# [OBJECTIVE]
Reproduce the data below word for word, starting at the line that contains "Task: Tap the Automatic M/C box" and ending with the line that contains "Action: pyautogui.click(x=97, y=85)". Leave the pictures out of your copy.
"""
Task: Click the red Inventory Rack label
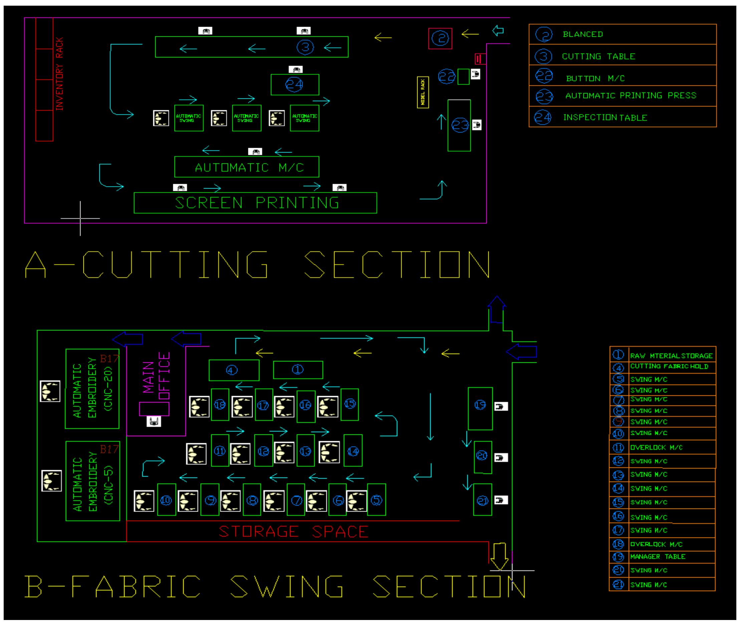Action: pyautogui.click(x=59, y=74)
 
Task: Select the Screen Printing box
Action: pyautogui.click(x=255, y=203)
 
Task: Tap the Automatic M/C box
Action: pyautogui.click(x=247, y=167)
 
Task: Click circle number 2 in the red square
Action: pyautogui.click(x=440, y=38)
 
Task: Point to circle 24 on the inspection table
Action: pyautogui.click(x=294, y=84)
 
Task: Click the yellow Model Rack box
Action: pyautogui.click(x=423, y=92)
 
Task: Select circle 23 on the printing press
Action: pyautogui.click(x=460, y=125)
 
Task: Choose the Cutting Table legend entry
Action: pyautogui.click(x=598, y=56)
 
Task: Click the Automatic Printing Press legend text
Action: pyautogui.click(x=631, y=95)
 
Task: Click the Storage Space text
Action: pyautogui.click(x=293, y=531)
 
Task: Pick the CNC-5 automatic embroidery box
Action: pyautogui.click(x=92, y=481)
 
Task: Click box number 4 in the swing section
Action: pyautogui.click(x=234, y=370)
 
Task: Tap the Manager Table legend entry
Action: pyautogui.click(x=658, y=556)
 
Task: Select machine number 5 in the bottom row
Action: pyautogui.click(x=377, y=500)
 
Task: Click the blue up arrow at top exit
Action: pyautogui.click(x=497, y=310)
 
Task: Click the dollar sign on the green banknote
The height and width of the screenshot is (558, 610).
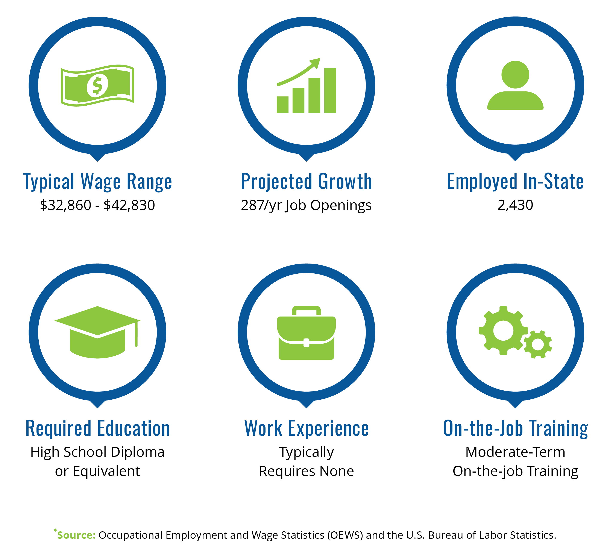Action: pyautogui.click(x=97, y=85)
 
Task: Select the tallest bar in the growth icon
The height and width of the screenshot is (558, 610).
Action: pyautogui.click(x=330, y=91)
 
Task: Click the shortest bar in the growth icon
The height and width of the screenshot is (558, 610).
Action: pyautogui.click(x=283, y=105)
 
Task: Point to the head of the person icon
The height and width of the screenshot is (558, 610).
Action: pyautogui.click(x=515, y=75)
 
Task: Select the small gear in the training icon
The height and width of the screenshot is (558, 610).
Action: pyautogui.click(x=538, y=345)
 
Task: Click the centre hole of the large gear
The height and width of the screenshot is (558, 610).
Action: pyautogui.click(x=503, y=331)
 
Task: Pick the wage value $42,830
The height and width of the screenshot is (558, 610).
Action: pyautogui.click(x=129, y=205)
"""
"""
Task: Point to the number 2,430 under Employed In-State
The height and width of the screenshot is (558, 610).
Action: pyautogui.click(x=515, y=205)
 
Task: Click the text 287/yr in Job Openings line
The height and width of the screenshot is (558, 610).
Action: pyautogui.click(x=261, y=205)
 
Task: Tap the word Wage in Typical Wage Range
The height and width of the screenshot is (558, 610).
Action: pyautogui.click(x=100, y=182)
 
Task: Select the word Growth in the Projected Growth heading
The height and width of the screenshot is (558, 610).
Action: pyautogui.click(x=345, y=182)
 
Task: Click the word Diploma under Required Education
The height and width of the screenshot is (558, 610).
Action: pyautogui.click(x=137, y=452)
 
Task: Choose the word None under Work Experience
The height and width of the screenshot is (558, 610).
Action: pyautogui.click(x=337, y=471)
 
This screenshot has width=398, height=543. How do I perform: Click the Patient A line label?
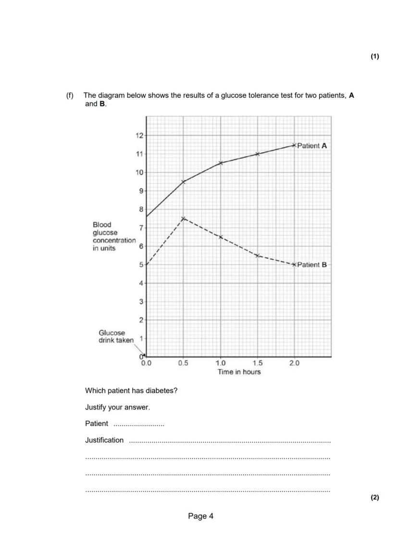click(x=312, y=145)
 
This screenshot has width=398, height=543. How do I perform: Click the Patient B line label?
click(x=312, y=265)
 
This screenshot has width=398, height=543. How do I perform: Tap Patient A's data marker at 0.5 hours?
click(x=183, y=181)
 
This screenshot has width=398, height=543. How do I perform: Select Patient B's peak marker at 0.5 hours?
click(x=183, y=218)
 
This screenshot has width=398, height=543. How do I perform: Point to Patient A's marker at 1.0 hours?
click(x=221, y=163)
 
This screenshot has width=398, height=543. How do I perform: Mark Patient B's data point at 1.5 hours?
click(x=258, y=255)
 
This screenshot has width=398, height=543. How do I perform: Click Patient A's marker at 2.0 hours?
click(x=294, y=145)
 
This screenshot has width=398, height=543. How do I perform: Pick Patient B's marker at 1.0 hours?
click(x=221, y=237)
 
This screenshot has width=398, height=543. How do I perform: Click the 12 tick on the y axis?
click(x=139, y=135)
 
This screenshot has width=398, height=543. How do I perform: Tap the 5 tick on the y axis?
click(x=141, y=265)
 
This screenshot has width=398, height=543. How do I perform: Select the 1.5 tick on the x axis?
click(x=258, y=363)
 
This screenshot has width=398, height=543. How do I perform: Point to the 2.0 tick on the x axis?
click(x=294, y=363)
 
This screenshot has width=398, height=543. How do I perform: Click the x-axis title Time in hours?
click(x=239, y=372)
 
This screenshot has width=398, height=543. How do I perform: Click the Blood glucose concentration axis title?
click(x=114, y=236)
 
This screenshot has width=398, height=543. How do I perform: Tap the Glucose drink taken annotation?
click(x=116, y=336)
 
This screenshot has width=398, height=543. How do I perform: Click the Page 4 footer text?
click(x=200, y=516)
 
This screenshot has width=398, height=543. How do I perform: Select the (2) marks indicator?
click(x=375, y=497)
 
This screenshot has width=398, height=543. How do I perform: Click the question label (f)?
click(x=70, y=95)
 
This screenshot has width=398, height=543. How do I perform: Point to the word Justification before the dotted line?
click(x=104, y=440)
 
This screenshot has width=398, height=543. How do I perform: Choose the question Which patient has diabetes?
"""
# [RESPONSE FOR THIS EXERCISE]
Task: Tap the Automatic M/C box
Action: pyautogui.click(x=247, y=167)
 
Task: Click circle number 2 in the red square
Action: pyautogui.click(x=440, y=38)
 
Task: Point to circle 24 on the inspection table
Action: pyautogui.click(x=294, y=84)
 
Task: Click the yellow Model Rack box
Action: pyautogui.click(x=423, y=92)
 
Task: Select circle 23 on the printing press
Action: pyautogui.click(x=460, y=125)
 
Task: Choose the Cutting Table legend entry
Action: pyautogui.click(x=598, y=56)
 
Task: Click the Automatic Printing Press legend text
Action: pyautogui.click(x=631, y=95)
 
Task: Click the Storage Space text
Action: pyautogui.click(x=293, y=531)
 
Task: Pick the CNC-5 automatic embroidery box
Action: pyautogui.click(x=92, y=481)
 
Task: Click box number 4 in the swing section
Action: pyautogui.click(x=234, y=370)
 
Task: Tap the Manager Table legend entry
Action: pyautogui.click(x=658, y=556)
 
Task: Select machine number 5 in the bottom row
Action: pyautogui.click(x=377, y=500)
 
Task: Click the blue up arrow at top exit
Action: pyautogui.click(x=497, y=310)
 
Task: Click the dollar sign on the green banknote
The height and width of the screenshot is (558, 610).
Action: pyautogui.click(x=97, y=85)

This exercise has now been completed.